The Washington Center for the Book has selected Olympia author/illustrator Nikki McClure's picture book "Waiting for High Tide" to represent Washington at the 2017 National Book Festival, sponsored by the Library of Congress, in Washington, D.C., on Sept. 2, 2017.

"Waiting for High Tide" (Abrams, 2016) tells the story of a young boy scouring the high tide line for treasures, practicing walking the plank and waiting for high tide so he can swim. While he waits, sea birds and other creatures mirror the family's behaviors: building and hunting, wading and eating.

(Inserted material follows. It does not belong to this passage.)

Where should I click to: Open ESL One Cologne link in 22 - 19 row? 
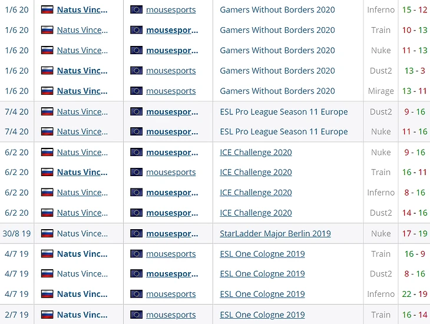coord(262,294)
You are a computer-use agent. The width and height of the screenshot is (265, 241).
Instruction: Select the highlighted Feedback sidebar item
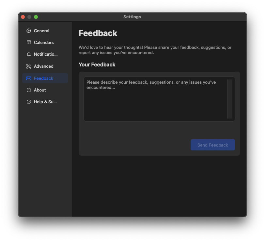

At long last the tide arrives, and human and animal alike savor the water.

McClure's picture book features full-bleed cut-paper illustrations in black and white with isolated use of blues and pinks. "Lavish with words and images in a story that is a worthy heir to Robert McCloskey's work... The sense of place is so rich that it seems possible to smell the air and hear the gulls," says a Publisher's Weekly starred review.

It is that sense of place that led to the book's selection to represent the state of Washington in the Pavilion of the States and in the Great Places, Great Reads publication at the National Book Festival. McClure said she wrote the book to "represent place and to have a beach book that wasn't East Coast and was for Washington kids."

McClure is an author and artist who works with cut-paper to create picture books and an annual calendar. "I cut my images from black paper with an X-Acto knife. Everything is connected," McClure says. "It's all one piece of paper, yet it now it holds a story." Her books include "To Market, To Market" (winner of the 2012 Washington State Book Award for Picture Book), "How to Be a Cat" and "Mama Is It Summer Yet?"

The Washington Center for the Book is a partnership of the Washington State Library and The Seattle Public Library. It is a state affiliate of the Center for the Book at the Library of Congress.